| Data extracts |
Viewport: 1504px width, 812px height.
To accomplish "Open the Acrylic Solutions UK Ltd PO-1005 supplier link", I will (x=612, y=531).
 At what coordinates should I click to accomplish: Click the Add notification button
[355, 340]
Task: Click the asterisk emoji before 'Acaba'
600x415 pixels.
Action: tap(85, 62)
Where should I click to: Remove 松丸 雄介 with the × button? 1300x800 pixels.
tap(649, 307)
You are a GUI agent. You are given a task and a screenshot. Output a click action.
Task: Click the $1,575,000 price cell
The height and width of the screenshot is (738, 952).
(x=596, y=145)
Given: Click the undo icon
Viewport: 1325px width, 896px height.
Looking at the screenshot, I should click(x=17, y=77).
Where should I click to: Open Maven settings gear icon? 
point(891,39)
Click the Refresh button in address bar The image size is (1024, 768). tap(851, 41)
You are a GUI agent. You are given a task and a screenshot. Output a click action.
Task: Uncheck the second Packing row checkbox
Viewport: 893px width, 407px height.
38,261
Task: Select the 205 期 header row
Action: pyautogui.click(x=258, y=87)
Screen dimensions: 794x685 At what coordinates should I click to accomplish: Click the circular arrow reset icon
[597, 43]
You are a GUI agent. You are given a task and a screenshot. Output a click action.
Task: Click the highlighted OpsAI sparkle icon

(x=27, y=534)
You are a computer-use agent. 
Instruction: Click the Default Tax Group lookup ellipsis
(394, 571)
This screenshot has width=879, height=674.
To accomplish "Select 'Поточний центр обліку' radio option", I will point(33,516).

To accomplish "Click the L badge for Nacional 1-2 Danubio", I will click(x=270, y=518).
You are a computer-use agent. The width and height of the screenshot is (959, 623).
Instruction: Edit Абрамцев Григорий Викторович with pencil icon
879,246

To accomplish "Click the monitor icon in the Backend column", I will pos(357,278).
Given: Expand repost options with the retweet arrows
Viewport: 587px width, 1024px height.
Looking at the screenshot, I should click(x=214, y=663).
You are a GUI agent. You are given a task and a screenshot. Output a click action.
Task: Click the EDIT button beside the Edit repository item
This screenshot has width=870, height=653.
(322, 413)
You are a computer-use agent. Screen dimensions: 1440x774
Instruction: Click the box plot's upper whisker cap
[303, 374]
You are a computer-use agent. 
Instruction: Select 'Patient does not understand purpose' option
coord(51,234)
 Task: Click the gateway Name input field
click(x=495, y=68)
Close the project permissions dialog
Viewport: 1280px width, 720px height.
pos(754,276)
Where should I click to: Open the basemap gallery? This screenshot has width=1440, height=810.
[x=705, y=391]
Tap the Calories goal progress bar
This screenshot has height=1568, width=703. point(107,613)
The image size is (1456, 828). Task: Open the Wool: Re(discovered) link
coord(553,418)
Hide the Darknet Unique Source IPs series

| Requirement |
All lines of the data above must be returned exactly.

| Expected answer |
Viewport: 1504px width, 812px height.
To accomplish "Open the Acrylic Solutions UK Ltd PO-1005 supplier link", I will (x=612, y=531).
 At what coordinates should I click to accomplish: Click the Add notification button
[355, 340]
Task: Click the asterisk emoji before 'Acaba'
600x415 pixels.
Action: tap(85, 62)
Where should I click to: Remove 松丸 雄介 with the × button? 1300x800 pixels.
tap(649, 307)
You are a GUI agent. You are given a task and a screenshot. Output a click action.
Task: Click the $1,575,000 price cell
The height and width of the screenshot is (738, 952).
(x=596, y=145)
Given: Click the undo icon
Viewport: 1325px width, 896px height.
Looking at the screenshot, I should click(x=17, y=77).
Where should I click to: Open Maven settings gear icon? 
point(891,39)
Click the Refresh button in address bar The image size is (1024, 768). tap(851, 41)
You are a GUI agent. You are given a task and a screenshot. Output a click action.
Task: Uncheck the second Packing row checkbox
Viewport: 893px width, 407px height.
38,261
Task: Select the 205 期 header row
Action: pyautogui.click(x=258, y=87)
Screen dimensions: 794x685 At what coordinates should I click to accomplish: Click the circular arrow reset icon
[597, 43]
You are a GUI agent. You are given a task and a screenshot. Output a click action.
Task: Click the highlighted OpsAI sparkle icon

(x=27, y=534)
You are a computer-use agent. 
Instruction: Click the Default Tax Group lookup ellipsis
(394, 571)
This screenshot has width=879, height=674.
To accomplish "Select 'Поточний центр обліку' radio option", I will point(33,516).

To accomplish "Click the L badge for Nacional 1-2 Danubio", I will click(x=270, y=518).
You are a computer-use agent. The width and height of the screenshot is (959, 623).
Instruction: Edit Абрамцев Григорий Викторович with pencil icon
879,246

To accomplish "Click the monitor icon in the Backend column", I will pos(357,278).
Given: Expand repost options with the retweet arrows
Viewport: 587px width, 1024px height.
Looking at the screenshot, I should click(x=214, y=663).
You are a GUI agent. You are given a task and a screenshot. Output a click action.
Task: Click the EDIT button beside the Edit repository item
This screenshot has width=870, height=653.
(322, 413)
You are a computer-use agent. Screen dimensions: 1440x774
Instruction: Click the box plot's upper whisker cap
[303, 374]
You are a computer-use agent. 
Instruction: Select 'Patient does not understand purpose' option
coord(51,234)
 Task: Click the gateway Name input field
click(x=495, y=68)
Close the project permissions dialog
Viewport: 1280px width, 720px height.
pos(754,276)
Where should I click to: Open the basemap gallery? This screenshot has width=1440, height=810.
[x=705, y=391]
Tap the Calories goal progress bar
This screenshot has height=1568, width=703. point(107,613)
The image size is (1456, 828). Task: Open the Wool: Re(discovered) link
coord(553,418)
Hide the Darknet Unique Source IPs series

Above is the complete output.